A. It is a very risky thing to try to find meanings in those dreams. It’s better to ignore them. Happy dreams mean happy dreams. Don’t try to give any meaning to them or try to ana- lyze them.

  1. Q. The karmas that hold your consciousness down and keep you from progressing or breaking through and reaching the eye center to get the vision of the Radiant Form are sinchit karmas. And we burn these off through meditation. But I’ve read in the teachings that when you get to the top of Trikuti and contact the real Shabd, you burn off the seeds of the sinchit karmas. So I don’t understand what we are burning off of these sinchit karmas at this time in our meditation. Is it the effect of the sinchit karmas?

A. Brother, whatever time we give to meditation, we are burning karmas. When you collect a heap of rubbish and you want to burn it, you need a matchstick. You know how much preparation is needed to make a matchstick, but when it is ready, it takes just a moment to light it and set the whole pile of rubbish on fire. The preparation to make that matchstick is also part of burning the rubbish; in the same way, whatever time we devote to meditation is to our credit. We are burning sinchit karmas, even now.

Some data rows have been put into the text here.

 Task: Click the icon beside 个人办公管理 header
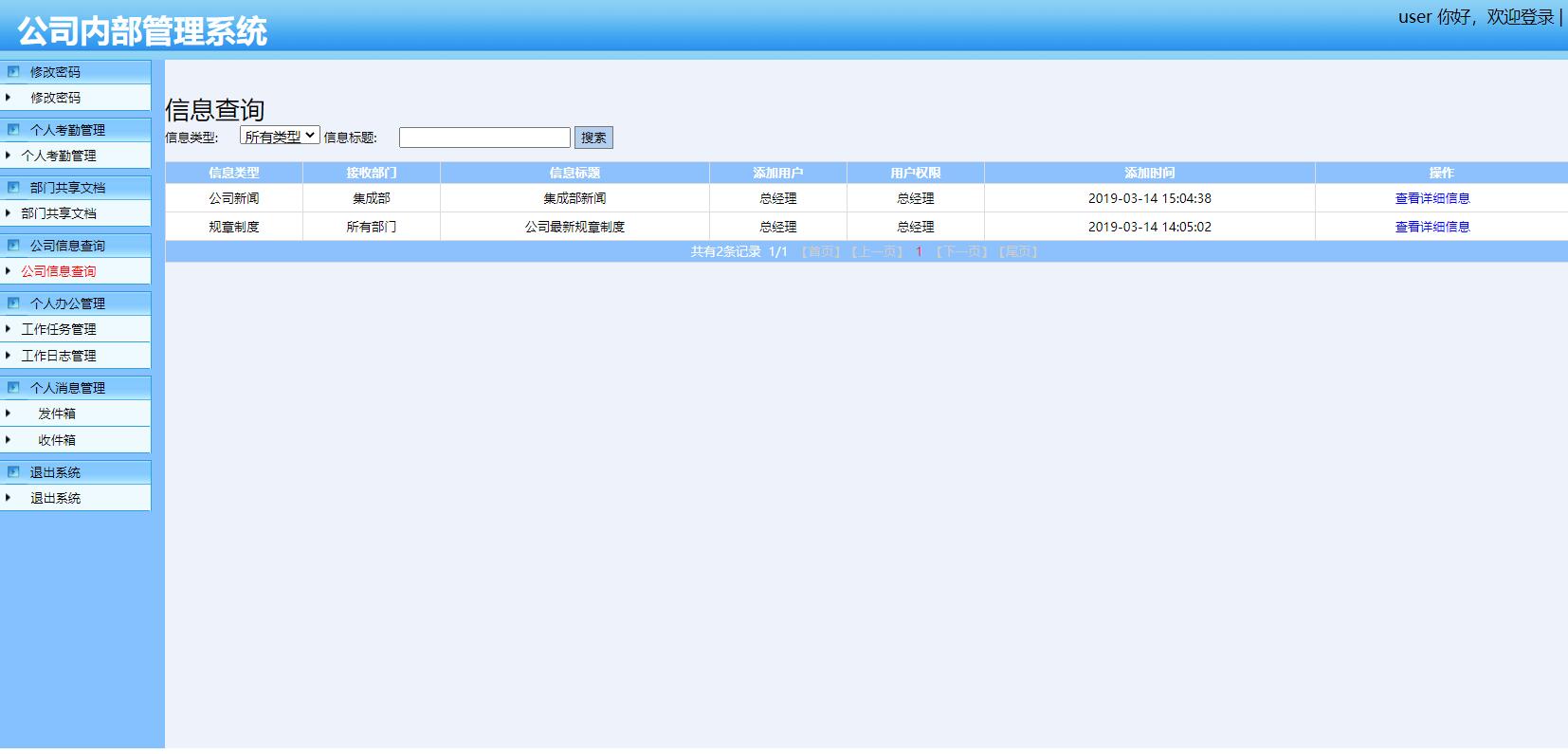tap(13, 303)

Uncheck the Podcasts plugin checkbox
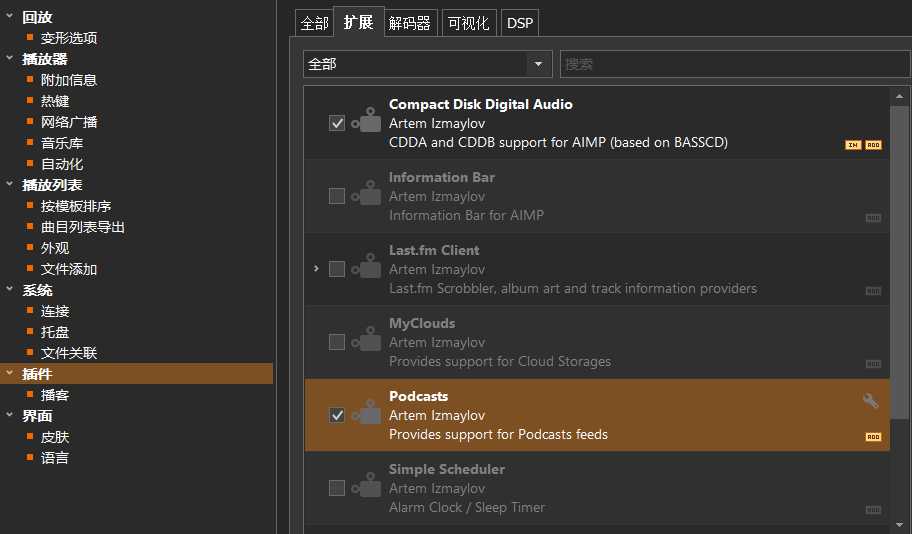click(x=337, y=415)
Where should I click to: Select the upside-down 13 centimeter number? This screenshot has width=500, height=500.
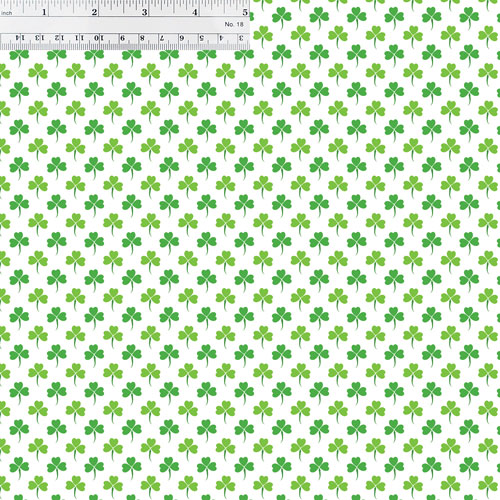point(40,38)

  1. Q. Master, is concentration during meditation the part that’s burning off the karma, or is it the fact that we’re sitting with the intent of –

A. Any minute we devote to meditation is to our credit, and we definitely have the effect of that meditation in one way or another. For example, when a child starts learning to run, he has to pass through so many stages, but every stage is a step forward in his learning to run. Similarly, every effort that we put in meditation is a step forward. Definitely we get its advantage, and we have its effect. Even if we devote five minutes, it is to our credit.

A. Your own mind. Everything is recorded on your mind, impressed on your mind.

  1. Q. So your time of meditation is taken into account by your mind like all else is?

A. Yes. Meditation makes a groove on your mind. It makes an impression on your mind which can never go away. There’s no register that counts how many hours are to your credit. If you scratch a stone, you make an impression on the stone, howsoever little you may have scratched. And if you scratch steel, howsoever hard the steel may be, you make a groove or an impression on it. So we are rubbing our mind against the Shabd and Nam. We are making an impression on our mind, and that is to our credit, that is “counted,” you can say. It’s just a way of expression.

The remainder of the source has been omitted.